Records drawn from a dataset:
•••

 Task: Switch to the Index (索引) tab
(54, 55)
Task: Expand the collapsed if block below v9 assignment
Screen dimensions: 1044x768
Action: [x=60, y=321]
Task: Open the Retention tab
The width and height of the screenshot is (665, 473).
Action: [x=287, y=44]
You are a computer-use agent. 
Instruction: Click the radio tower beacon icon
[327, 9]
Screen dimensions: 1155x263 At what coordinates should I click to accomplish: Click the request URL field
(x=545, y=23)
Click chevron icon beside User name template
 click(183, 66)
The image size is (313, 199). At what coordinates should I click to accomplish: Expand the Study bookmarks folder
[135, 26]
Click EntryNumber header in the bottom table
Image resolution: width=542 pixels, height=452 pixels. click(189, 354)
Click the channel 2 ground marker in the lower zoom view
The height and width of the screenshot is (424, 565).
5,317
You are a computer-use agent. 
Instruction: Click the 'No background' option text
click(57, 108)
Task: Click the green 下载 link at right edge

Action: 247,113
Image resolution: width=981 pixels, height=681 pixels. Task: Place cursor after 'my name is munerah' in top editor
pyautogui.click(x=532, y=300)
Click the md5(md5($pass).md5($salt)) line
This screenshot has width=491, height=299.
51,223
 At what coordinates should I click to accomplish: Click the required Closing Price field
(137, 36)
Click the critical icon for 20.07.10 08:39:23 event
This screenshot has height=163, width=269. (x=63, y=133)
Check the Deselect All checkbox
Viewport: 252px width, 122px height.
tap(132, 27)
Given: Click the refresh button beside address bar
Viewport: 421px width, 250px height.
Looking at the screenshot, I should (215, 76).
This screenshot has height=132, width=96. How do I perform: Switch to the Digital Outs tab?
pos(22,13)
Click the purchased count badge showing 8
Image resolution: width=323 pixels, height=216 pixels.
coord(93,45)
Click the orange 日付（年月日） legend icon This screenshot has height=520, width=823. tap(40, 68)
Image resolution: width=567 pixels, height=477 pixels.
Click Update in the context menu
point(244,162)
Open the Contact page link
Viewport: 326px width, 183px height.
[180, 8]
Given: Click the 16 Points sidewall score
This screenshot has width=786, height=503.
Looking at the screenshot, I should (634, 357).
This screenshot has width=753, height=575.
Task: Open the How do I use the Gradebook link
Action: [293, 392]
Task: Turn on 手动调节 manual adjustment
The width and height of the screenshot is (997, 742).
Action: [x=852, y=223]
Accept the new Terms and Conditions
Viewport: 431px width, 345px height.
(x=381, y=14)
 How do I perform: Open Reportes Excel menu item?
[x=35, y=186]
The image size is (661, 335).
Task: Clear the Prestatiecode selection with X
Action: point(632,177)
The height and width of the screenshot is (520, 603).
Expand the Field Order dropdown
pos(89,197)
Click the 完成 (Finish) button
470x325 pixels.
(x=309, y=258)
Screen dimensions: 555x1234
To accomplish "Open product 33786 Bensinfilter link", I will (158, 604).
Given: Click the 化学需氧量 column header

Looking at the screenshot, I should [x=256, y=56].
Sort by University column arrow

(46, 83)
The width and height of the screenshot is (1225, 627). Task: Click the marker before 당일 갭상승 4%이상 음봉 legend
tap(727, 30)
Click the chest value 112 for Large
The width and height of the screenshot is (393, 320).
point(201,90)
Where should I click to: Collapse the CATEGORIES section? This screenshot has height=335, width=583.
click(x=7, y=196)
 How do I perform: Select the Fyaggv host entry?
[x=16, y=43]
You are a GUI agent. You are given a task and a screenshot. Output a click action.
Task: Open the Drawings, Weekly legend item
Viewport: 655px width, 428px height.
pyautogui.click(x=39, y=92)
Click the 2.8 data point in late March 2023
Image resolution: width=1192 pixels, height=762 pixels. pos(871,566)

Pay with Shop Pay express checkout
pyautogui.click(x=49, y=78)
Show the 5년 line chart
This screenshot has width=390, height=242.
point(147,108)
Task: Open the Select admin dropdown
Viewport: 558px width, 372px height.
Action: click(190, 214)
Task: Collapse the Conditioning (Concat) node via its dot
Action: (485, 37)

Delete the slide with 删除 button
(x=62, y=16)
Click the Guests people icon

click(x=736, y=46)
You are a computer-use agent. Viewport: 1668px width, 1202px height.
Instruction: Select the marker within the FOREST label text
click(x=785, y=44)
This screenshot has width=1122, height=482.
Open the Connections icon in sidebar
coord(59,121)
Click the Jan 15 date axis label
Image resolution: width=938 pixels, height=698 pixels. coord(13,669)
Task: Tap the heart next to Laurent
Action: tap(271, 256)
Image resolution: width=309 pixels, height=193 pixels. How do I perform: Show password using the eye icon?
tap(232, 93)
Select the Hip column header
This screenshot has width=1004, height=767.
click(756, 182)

•••

**EXERCISE**
Return the records exactly, character for character.

**RESPONSE FOR THIS EXERCISE**
 Task: Switch to the Index (索引) tab
(54, 55)
Task: Expand the collapsed if block below v9 assignment
Screen dimensions: 1044x768
Action: [x=60, y=321]
Task: Open the Retention tab
The width and height of the screenshot is (665, 473).
Action: [x=287, y=44]
You are a computer-use agent. 
Instruction: Click the radio tower beacon icon
[327, 9]
Screen dimensions: 1155x263 At what coordinates should I click to accomplish: Click the request URL field
(x=545, y=23)
Click chevron icon beside User name template
 click(183, 66)
The image size is (313, 199). At what coordinates should I click to accomplish: Expand the Study bookmarks folder
[135, 26]
Click EntryNumber header in the bottom table
Image resolution: width=542 pixels, height=452 pixels. click(189, 354)
Click the channel 2 ground marker in the lower zoom view
The height and width of the screenshot is (424, 565).
5,317
You are a computer-use agent. 
Instruction: Click the 'No background' option text
click(57, 108)
Task: Click the green 下载 link at right edge

Action: 247,113
Image resolution: width=981 pixels, height=681 pixels. Task: Place cursor after 'my name is munerah' in top editor
pyautogui.click(x=532, y=300)
Click the md5(md5($pass).md5($salt)) line
This screenshot has width=491, height=299.
51,223
 At what coordinates should I click to accomplish: Click the required Closing Price field
(137, 36)
Click the critical icon for 20.07.10 08:39:23 event
This screenshot has height=163, width=269. (x=63, y=133)
Check the Deselect All checkbox
Viewport: 252px width, 122px height.
tap(132, 27)
Given: Click the refresh button beside address bar
Viewport: 421px width, 250px height.
Looking at the screenshot, I should (215, 76).
This screenshot has height=132, width=96. How do I perform: Switch to the Digital Outs tab?
pos(22,13)
Click the purchased count badge showing 8
Image resolution: width=323 pixels, height=216 pixels.
coord(93,45)
Click the orange 日付（年月日） legend icon This screenshot has height=520, width=823. tap(40, 68)
Image resolution: width=567 pixels, height=477 pixels.
Click Update in the context menu
point(244,162)
Open the Contact page link
Viewport: 326px width, 183px height.
[180, 8]
Given: Click the 16 Points sidewall score
This screenshot has width=786, height=503.
Looking at the screenshot, I should (634, 357).
This screenshot has width=753, height=575.
Task: Open the How do I use the Gradebook link
Action: [293, 392]
Task: Turn on 手动调节 manual adjustment
The width and height of the screenshot is (997, 742).
Action: [x=852, y=223]
Accept the new Terms and Conditions
Viewport: 431px width, 345px height.
(x=381, y=14)
 How do I perform: Open Reportes Excel menu item?
[x=35, y=186]
The image size is (661, 335).
Task: Clear the Prestatiecode selection with X
Action: point(632,177)
The height and width of the screenshot is (520, 603).
Expand the Field Order dropdown
pos(89,197)
Click the 完成 (Finish) button
470x325 pixels.
(x=309, y=258)
Screen dimensions: 555x1234
To accomplish "Open product 33786 Bensinfilter link", I will (158, 604).
Given: Click the 化学需氧量 column header

Looking at the screenshot, I should [x=256, y=56].
Sort by University column arrow

(46, 83)
The width and height of the screenshot is (1225, 627). Task: Click the marker before 당일 갭상승 4%이상 음봉 legend
tap(727, 30)
Click the chest value 112 for Large
The width and height of the screenshot is (393, 320).
point(201,90)
Where should I click to: Collapse the CATEGORIES section? This screenshot has height=335, width=583.
click(x=7, y=196)
 How do I perform: Select the Fyaggv host entry?
[x=16, y=43]
You are a GUI agent. You are given a task and a screenshot. Output a click action.
Task: Open the Drawings, Weekly legend item
Viewport: 655px width, 428px height.
pyautogui.click(x=39, y=92)
Click the 2.8 data point in late March 2023
Image resolution: width=1192 pixels, height=762 pixels. pos(871,566)

Pay with Shop Pay express checkout
pyautogui.click(x=49, y=78)
Show the 5년 line chart
This screenshot has width=390, height=242.
point(147,108)
Task: Open the Select admin dropdown
Viewport: 558px width, 372px height.
Action: click(190, 214)
Task: Collapse the Conditioning (Concat) node via its dot
Action: (485, 37)

Delete the slide with 删除 button
(x=62, y=16)
Click the Guests people icon

click(x=736, y=46)
You are a computer-use agent. Viewport: 1668px width, 1202px height.
Instruction: Select the marker within the FOREST label text
click(x=785, y=44)
This screenshot has width=1122, height=482.
Open the Connections icon in sidebar
coord(59,121)
Click the Jan 15 date axis label
Image resolution: width=938 pixels, height=698 pixels. coord(13,669)
Task: Tap the heart next to Laurent
Action: tap(271, 256)
Image resolution: width=309 pixels, height=193 pixels. How do I perform: Show password using the eye icon?
tap(232, 93)
Select the Hip column header
This screenshot has width=1004, height=767.
click(756, 182)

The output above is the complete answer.